E ora Ursula von der Leyen può davvero dimostrare di che pasta è fatta. Fra i monti di Davos, la presidente della Commissione europea ha visto ieri materializzarsi la sagoma di Donald Trump nei panni di Yeti Scalciante. Un incontro ravvicinato del tipo bellicoso, senza savoir faire diplomatico e fronzoli retorici. The Donald fa l'indiano e non vuol fare prigionieri. C'era da metterlo in conto: sotterrata l'ascia di guerra con la Cina, la Casa Bianca ha tutto il tempo per assediare Forte Apache Bruxelles. Non chiede, pretende, forte dello sbilancio commerciale col Vecchio Continente. Ballano 150 miliardi di dollari, ai quali sommare l'urticante tassa sui giganti del web tesa a colpire pilastri dell'Impero a stelle e strisce quali Google, Amazon e Facebook, gli Houdini del fisco. L'Italia rischia, colpevole di aver introdotto dallo scorso primo gennaio una digital tax del 3% sull'ammontare dei ricavi ottenuti nell'anno solare.
Presa in disparte, Ursula è stata messa contro al muro: L'Europa non ha altra scelta, se non quella di negoziare un nuovo accordo commerciale con gli Usa, la minaccia del tycoon. Altrimenti? Altrimenti ci arrabbiamo, mettendo i dazi sulle vostre automobili, la replica. Dazi pesanti, nell'ordine del 25 per cento. Il fatto è che la riscrittura delle regole non prevede un do ut des. L'America prende e, in massima parte, non dà. Cina docet, visto il perimetro assai sbilanciato sul versante di Washington della raggiunta intesa sulla cosiddetta Fase Uno. E se il Dragone ha finito per piegare la testa, figuriamoci quale resistenza può opporre l'Europa.

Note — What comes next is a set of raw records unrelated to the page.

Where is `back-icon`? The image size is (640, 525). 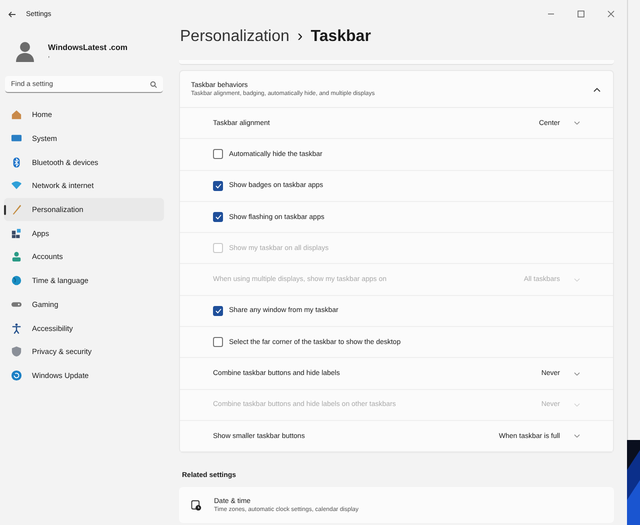
back-icon is located at coordinates (12, 14).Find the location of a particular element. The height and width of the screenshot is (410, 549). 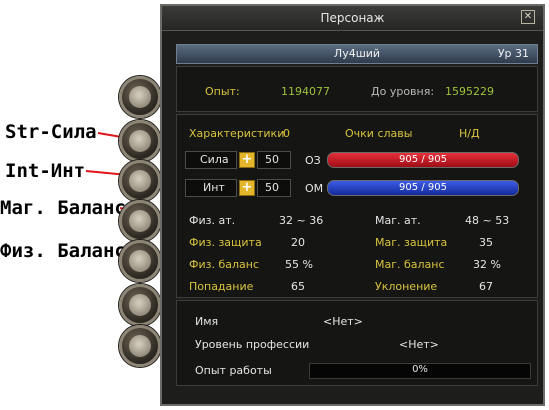

profession-name-label: Имя is located at coordinates (207, 322).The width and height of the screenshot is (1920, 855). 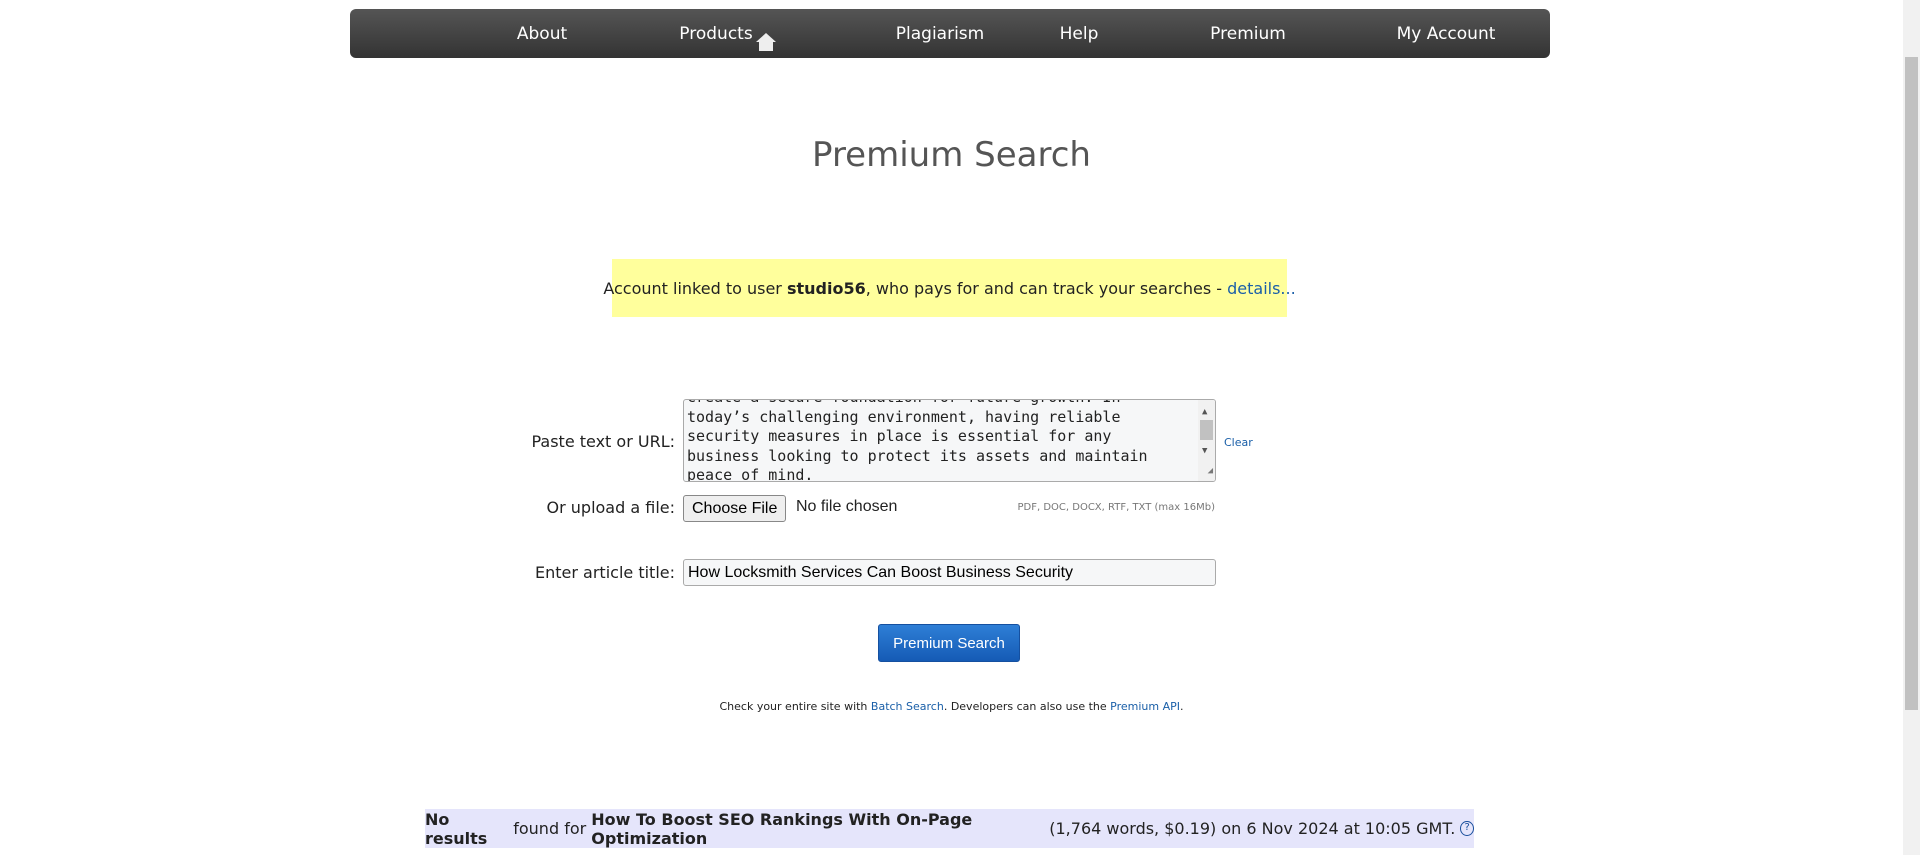 What do you see at coordinates (950, 572) in the screenshot?
I see `article-title-input` at bounding box center [950, 572].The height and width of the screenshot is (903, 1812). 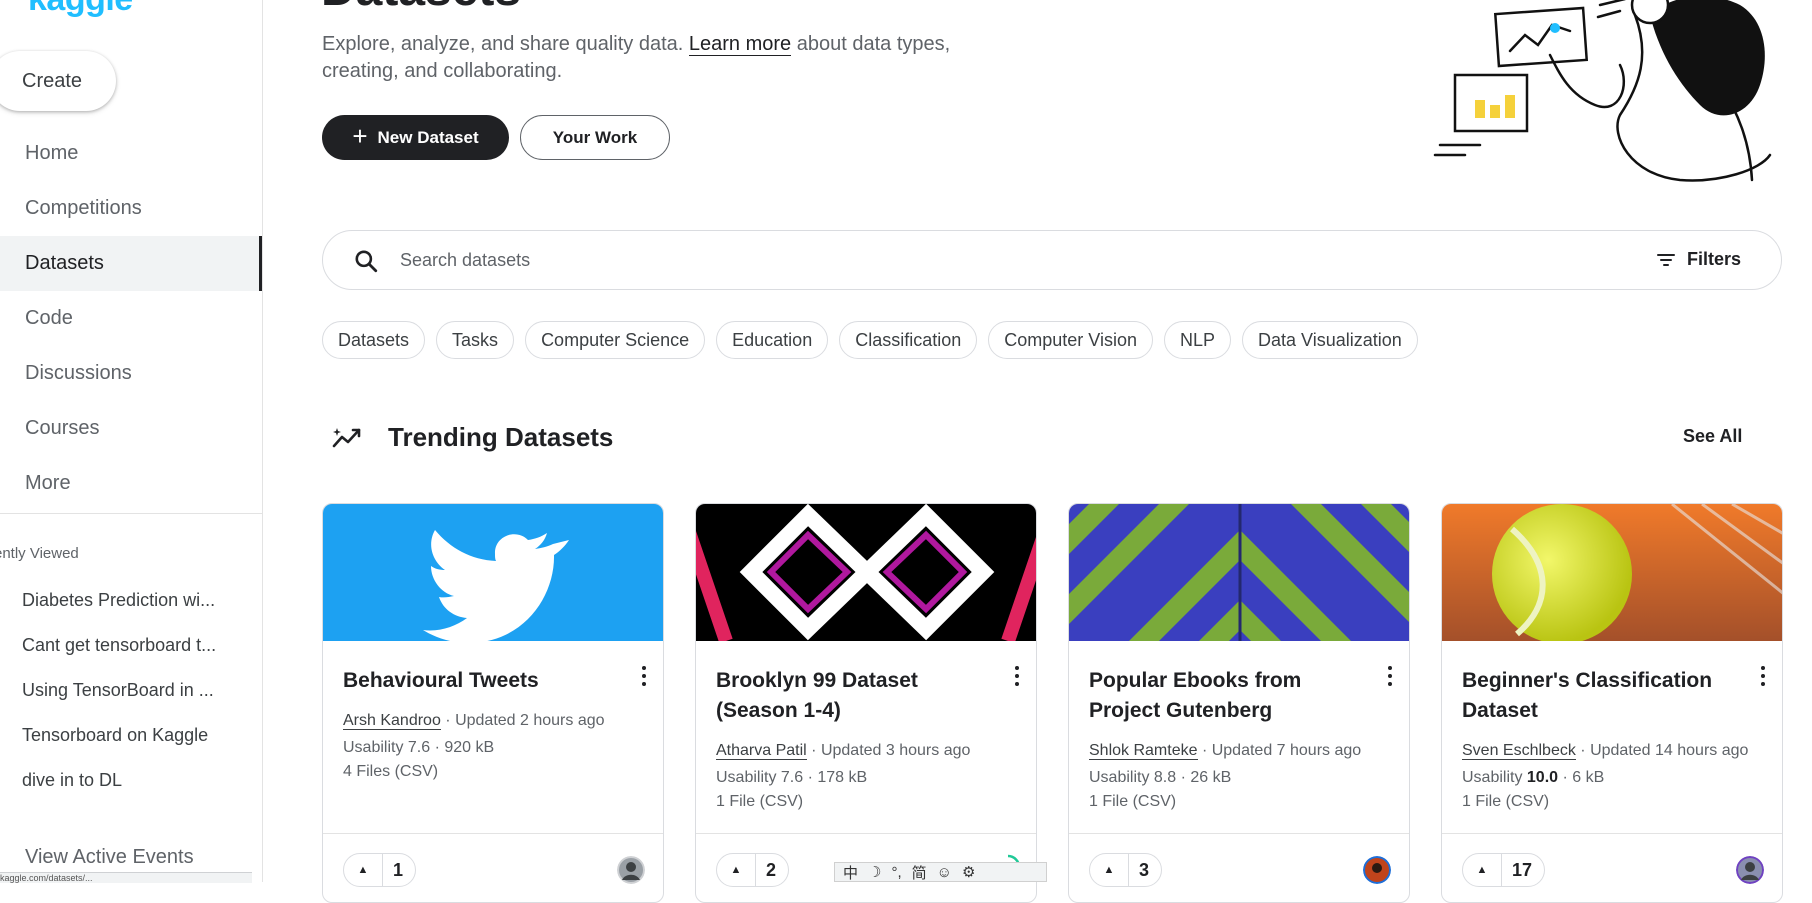 I want to click on card-author: Arsh Kandroo, so click(x=392, y=721).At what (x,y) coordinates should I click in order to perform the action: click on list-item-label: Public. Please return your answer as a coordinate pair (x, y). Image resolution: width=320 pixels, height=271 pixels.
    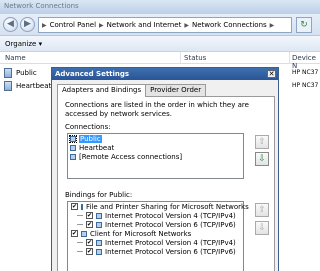
    Looking at the image, I should click on (90, 138).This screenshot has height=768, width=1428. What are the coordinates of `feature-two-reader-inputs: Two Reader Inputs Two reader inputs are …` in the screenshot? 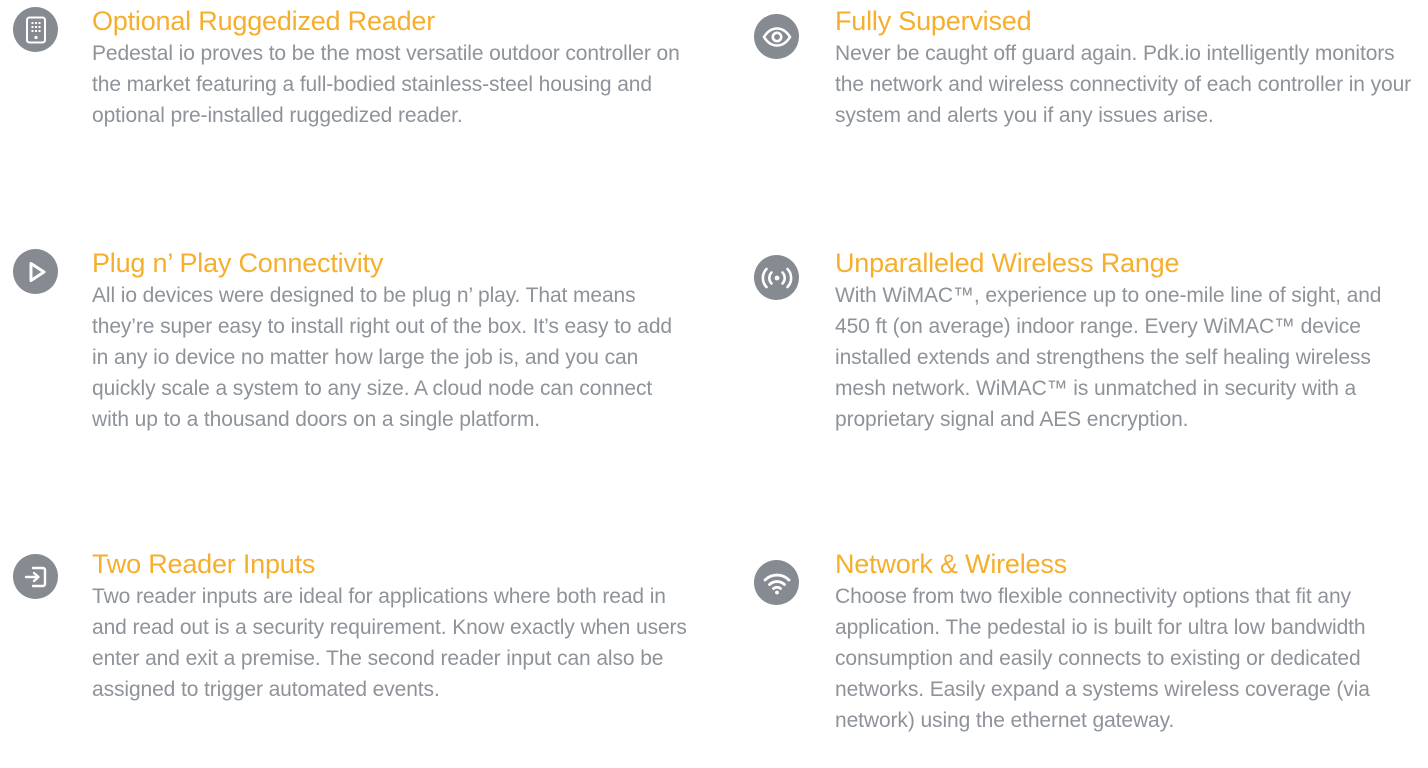 It's located at (392, 627).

A meno che Ursula non faccia il miracolo, ricompattando un corpaccione sfilacciato, egoista e litigioso. Lei passa per essere un'extraparlamentare dell'austerity capace di sorpassare a destra un tipino accomodante come l'ex ministro tedesco delle Finanze, Wolfgang Schaeuble, ai tempi della lobotomia finanziaria praticata alla Grecia. E' cresciuta all'ombra di Angela Merkel, esibendo sempre lo stesso sorriso contagioso a celare un'anima di acciaio temperato. Un'Ercolina sempre in piedi, e tutta d'un pezzo. Quando venne nominata a capo della Commissione Ue al posto del mai compianto Jean-Claude Juncker, qualche genio se ne uscì con una battuta fulminante: Finalmente abbiano un uomo alla guida dell'Europa. Di sicuro, è ciò che ora serve.
Ma se la von der Leyen sa bene come si maneggia il potere e si gestiscono le crisi, convinta com'è che i pericoli arrivino ancora da Est, è ora in una posizione scomoda: atlantista convinta, si trova di fronte il nemico sbagliato.